*TEXTE EXTRAIT*.
<<<<

Révision à la baisse de la croissance mondiale
Conséquence, cette accumulation de dettes non seulement souveraines mais aussi privées rend plus incertaine aujourd'hui la reprise économique mondiale, mettant à l'épreuve la capacité de résistance du système financier, estime le Fonds, qui a révisé à la baisse ses prévisions de croissance du PIB mondial, à 3,6% en 2022 et 2023. Jusqu'ici, le FMI prévoyait une hausse de 4,4% cette année et de 3,8% l'an prochain.
La guerre en Ukraine va en effet rendre plus difficile pour de nombreux gouvernements des marchés émergents le remboursement de leurs dettes à leurs créanciers étrangers, alimentant les craintes de crises potentielles. Alors que l'inflation était déjà élevée, les sanctions imposées à la Russie par les pays occidentaux ont augmenté les prix de la nourriture, de l'énergie et d'autres produits à un moment où de nombreuses grandes banques centrales augmentent les taux d'intérêt pour maîtriser l'inflation qui atteint des niveaux records à travers le monde. Déjà, avant l'invasion de l'Ukraine, les prix des produits alimentaires avaient flambé, comme le montre l'indice de la FAO, qui a atteint en février un pic historique.

>>>>

*TRAVAIL À FAIRE*. Recopiez fidèlement, dans le texte sur la croissance mondiale, le passage allant de « La guerre en » jusqu'à « un pic historique. ».

*DONNÉES*.
<<<<

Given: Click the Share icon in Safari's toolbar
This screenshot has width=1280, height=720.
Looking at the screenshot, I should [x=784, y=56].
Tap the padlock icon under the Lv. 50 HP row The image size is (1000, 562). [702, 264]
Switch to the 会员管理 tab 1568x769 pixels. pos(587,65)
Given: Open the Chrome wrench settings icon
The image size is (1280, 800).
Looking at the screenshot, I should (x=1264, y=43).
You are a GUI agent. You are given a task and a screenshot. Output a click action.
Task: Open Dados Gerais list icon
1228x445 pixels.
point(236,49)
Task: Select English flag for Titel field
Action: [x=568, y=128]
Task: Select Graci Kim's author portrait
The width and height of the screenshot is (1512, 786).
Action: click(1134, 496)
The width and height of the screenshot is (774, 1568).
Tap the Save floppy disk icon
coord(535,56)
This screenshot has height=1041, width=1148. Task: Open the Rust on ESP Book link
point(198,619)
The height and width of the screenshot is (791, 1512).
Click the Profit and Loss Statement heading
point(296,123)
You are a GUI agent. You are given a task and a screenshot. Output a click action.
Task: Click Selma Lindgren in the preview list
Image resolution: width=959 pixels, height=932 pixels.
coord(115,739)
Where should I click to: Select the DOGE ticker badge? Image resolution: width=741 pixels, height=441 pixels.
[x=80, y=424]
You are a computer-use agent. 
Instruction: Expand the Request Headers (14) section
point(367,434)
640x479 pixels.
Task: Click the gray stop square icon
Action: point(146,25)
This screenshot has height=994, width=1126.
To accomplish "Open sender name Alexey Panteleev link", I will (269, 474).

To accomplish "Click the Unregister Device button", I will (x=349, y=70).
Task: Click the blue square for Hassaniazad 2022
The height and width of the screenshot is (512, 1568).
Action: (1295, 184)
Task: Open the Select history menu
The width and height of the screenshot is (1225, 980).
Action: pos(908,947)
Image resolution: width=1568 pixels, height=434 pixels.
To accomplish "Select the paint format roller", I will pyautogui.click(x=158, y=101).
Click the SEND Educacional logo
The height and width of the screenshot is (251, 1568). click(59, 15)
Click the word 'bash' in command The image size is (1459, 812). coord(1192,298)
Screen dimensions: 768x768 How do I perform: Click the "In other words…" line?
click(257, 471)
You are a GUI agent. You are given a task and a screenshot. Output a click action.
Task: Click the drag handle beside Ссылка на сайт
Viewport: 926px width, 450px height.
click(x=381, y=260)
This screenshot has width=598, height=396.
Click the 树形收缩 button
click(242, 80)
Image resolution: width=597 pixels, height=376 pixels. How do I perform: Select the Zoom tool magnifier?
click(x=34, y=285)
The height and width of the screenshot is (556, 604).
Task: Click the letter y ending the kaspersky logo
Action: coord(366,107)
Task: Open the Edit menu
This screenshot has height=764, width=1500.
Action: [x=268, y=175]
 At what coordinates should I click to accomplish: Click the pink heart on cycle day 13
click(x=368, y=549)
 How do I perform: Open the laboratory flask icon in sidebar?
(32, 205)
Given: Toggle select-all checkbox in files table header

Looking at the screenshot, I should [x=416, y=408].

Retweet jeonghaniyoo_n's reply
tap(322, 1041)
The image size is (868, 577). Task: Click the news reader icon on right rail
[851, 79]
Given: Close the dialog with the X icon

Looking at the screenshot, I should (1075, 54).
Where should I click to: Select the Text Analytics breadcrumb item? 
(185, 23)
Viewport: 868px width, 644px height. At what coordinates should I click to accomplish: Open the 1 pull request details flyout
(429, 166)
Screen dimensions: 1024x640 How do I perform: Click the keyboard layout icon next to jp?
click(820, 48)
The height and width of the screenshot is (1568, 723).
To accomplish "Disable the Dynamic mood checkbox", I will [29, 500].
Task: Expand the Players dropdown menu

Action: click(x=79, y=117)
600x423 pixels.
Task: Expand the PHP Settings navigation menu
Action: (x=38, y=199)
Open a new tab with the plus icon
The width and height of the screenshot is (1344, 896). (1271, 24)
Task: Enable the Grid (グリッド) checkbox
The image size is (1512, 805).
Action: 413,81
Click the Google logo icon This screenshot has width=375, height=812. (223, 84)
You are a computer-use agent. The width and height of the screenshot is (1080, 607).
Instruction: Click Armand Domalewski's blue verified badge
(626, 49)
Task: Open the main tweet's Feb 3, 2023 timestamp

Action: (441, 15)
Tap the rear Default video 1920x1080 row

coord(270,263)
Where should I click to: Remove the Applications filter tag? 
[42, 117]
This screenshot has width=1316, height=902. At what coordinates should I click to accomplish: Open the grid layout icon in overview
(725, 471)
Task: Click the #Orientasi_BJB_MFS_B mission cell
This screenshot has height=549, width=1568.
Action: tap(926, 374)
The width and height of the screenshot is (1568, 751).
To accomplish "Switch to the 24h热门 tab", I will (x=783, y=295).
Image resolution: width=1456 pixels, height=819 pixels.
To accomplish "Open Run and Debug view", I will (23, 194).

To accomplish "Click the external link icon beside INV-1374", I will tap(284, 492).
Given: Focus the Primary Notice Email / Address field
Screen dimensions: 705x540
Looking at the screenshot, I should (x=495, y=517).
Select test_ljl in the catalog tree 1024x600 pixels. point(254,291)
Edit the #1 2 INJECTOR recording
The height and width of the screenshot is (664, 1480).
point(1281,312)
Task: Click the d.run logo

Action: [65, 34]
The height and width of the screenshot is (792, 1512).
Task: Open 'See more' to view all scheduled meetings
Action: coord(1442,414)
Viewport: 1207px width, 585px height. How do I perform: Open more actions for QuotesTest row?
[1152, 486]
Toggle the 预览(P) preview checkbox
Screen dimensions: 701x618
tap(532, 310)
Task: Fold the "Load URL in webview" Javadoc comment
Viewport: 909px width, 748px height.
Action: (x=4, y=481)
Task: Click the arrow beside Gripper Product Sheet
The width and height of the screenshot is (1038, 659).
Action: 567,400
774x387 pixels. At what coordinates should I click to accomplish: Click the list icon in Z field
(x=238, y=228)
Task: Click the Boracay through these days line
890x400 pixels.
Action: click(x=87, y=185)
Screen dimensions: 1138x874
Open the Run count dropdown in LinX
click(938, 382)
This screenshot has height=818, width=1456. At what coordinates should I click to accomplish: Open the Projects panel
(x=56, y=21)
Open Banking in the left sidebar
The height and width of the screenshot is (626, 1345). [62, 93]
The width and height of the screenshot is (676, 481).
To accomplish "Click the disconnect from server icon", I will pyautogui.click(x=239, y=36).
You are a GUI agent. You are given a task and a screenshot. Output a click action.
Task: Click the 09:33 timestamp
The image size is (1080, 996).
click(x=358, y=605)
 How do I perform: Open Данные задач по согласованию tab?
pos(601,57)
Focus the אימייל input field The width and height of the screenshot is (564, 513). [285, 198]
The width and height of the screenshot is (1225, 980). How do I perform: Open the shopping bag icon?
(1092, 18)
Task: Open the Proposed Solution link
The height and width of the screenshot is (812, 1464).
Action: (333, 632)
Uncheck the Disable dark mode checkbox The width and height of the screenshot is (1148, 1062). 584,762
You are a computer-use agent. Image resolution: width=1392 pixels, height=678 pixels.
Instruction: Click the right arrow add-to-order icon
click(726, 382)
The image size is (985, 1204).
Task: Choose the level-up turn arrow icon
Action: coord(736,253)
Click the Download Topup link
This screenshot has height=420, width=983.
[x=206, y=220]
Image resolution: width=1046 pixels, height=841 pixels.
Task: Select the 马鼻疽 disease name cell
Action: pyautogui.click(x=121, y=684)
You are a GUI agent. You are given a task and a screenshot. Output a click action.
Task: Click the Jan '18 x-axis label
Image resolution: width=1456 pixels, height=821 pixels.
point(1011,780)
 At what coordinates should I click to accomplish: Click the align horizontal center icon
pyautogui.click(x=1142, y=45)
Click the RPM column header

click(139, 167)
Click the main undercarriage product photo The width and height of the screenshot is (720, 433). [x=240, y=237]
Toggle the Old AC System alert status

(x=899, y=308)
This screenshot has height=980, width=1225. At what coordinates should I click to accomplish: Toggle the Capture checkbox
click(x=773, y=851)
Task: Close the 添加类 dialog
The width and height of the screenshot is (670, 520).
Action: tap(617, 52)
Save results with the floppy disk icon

>>>>

*SOLUTION*.
La guerre en Ukraine va en effet rendre plus difficile pour de nombreux gouvernements des marchés émergents le remboursement de leurs dettes à leurs créanciers étrangers, alimentant les craintes de crises potentielles. Alors que l'inflation était déjà élevée, les sanctions imposées à la Russie par les pays occidentaux ont augmenté les prix de la nourriture, de l'énergie et d'autres produits à un moment où de nombreuses grandes banques centrales augmentent les taux d'intérêt pour maîtriser l'inflation qui atteint des niveaux records à travers le monde. Déjà, avant l'invasion de l'Ukraine, les prix des produits alimentaires avaient flambé, comme le montre l'indice de la FAO, qui a atteint en février un pic historique.